Kit, are you ok with the new lcd screen? i heard they have a yellowish white.

Reply no.: 7

23 Aug 2007, 8:08 PM

Kit:

Catalin, I don't think I'll sell it. One cannot have too many PowerBooks. :)

Even, the screen is very good quality, very bright and clear, without any color cast. I didn't calibrate it yet, so it's in the native gamma, probably close to D65.

Reply no.: 8

16 Sep 2007, 3:58 AM

Michele:

Kit -
Thanks for your time and research/photos on the comparison. It was just what I needed to help me decide to keep or buy new. I don't HAVE to have fast right now, and the design differences are enough to make me wait more. Good thing, I need to hang onto the little teacher pay I get. I'll stay true to the TiBook for now - 3 years later .....

Reply no.: 9

16 Sep 2007, 11:46 AM

Kit:

Michele, keeping the PowerBook for a while may be the best decision for you.

Also—since you're on a budget—you might want to have a look at the new MacBooks (the consumer portables, not the Pro line). They're not only cheaper, but probably faster than your old TiBook.

But than again: three years is not much for an Apple portable, in my opinion. And good things come to those who wait...

Reply no.: 10

3 Feb 2008, 1:05 AM

david Rubenstein:

that's a really old powerbook G4

Reply no.: 11

27 Aug 2008, 3:37 AM

Patrick Mlekusch:

I think sthe soft click is a trend.
Nokia launched it years ago on their VERTU line. Saying they've spend thousangs of dollars to find the "perfect click" nowadays they put it in some normal Nokia models and I can say there isn't even a click anymore... But I got used to it and now I love it!

Reply no.: 12

29 Sep 2008, 3:52 PM

johan:

Picture a quiet university library...
Everybody's focusing, concentrating, studying...
Then a guy comes, bringing his old notebook with a 'CLICKING' keyboard... and as he starts typing his notebook goes like CLICK-CLACK-CLICK-CLACK-CLICK...
Clickless keyboards are a blessing!

Ps.: KIT, thanks for your interesting post. Oh, and I'm still using my 12" Powerbook G4 bought in 2005... Macs rule!

Reply no.: 13

19 Nov 2008, 12:29 AM

Tony Wright :

I am still using a G4 15" powerbook that I bought second hand in 2002. Running OSX 10.3.9 It is brilliant and has never let me down. Titanium's are great.

Reply no.: 14

8 Sep 2009, 1:07 PM

Robin :

I have a Powerbook G4 Titanium 867 MHz RAM 512 MB from year 2002 whit Mac OS X 10.4.11.
It works brilliant! It runs all the latest updates whitout any problems. The G4 processor must be one of the best processors in the world.
Think about it. A laptop that have runs in almost eight years whitout any problems. Isn´t that amazing?
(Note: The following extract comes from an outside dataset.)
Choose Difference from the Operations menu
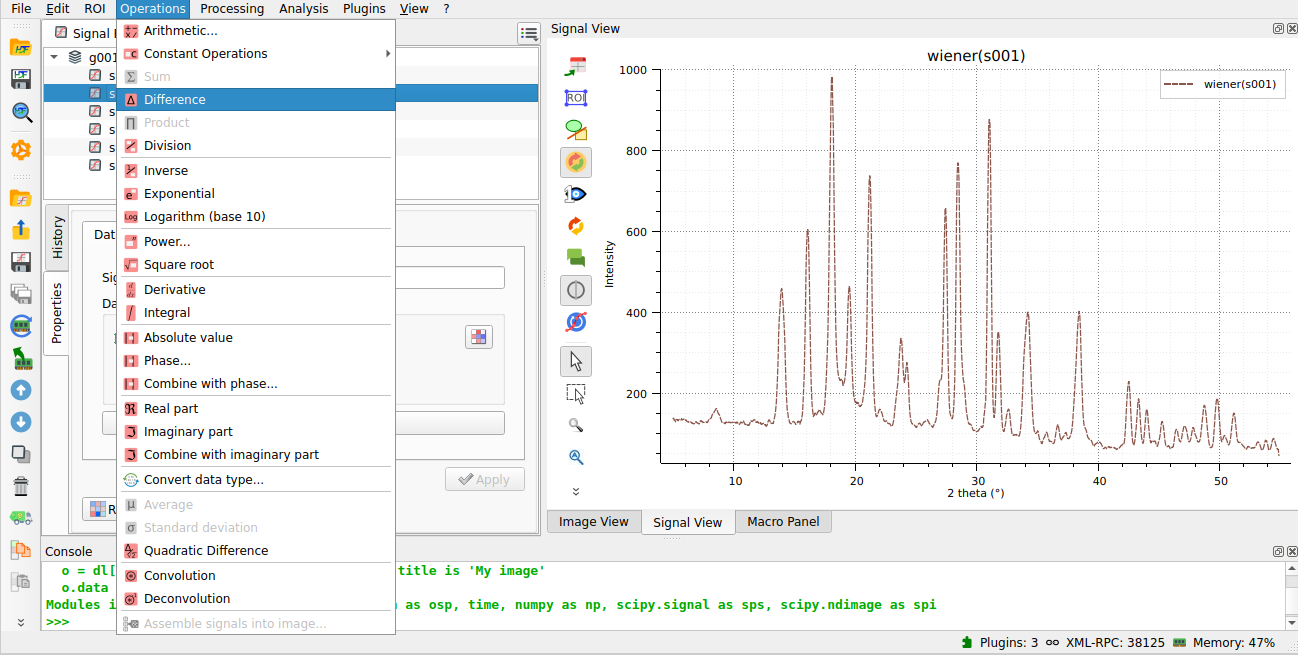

Thank you Kit for this intresting post. It makes me wounder if I sould by a newer Powerbook instead of a MacBook Pro.

P.S I apologize for my bad English.

Reply no.: 15

21 Aug 2010, 1:30 AM

Dan Sniadoski:

As someone who owned a TiBook, I need to say that the over-all form factor of the AlBooks/MacBooks is VASTLY improved in durability.

The hinges on my old TiBook FAILED twice... Both of them...

Reply no.: 16

4 Jan 2011, 8:05 AM

Carlton:

I've not used the Macbook Pro but the Powerbook Titanium is a completely new thing to me and this article have me much interested. I'll definitely check once.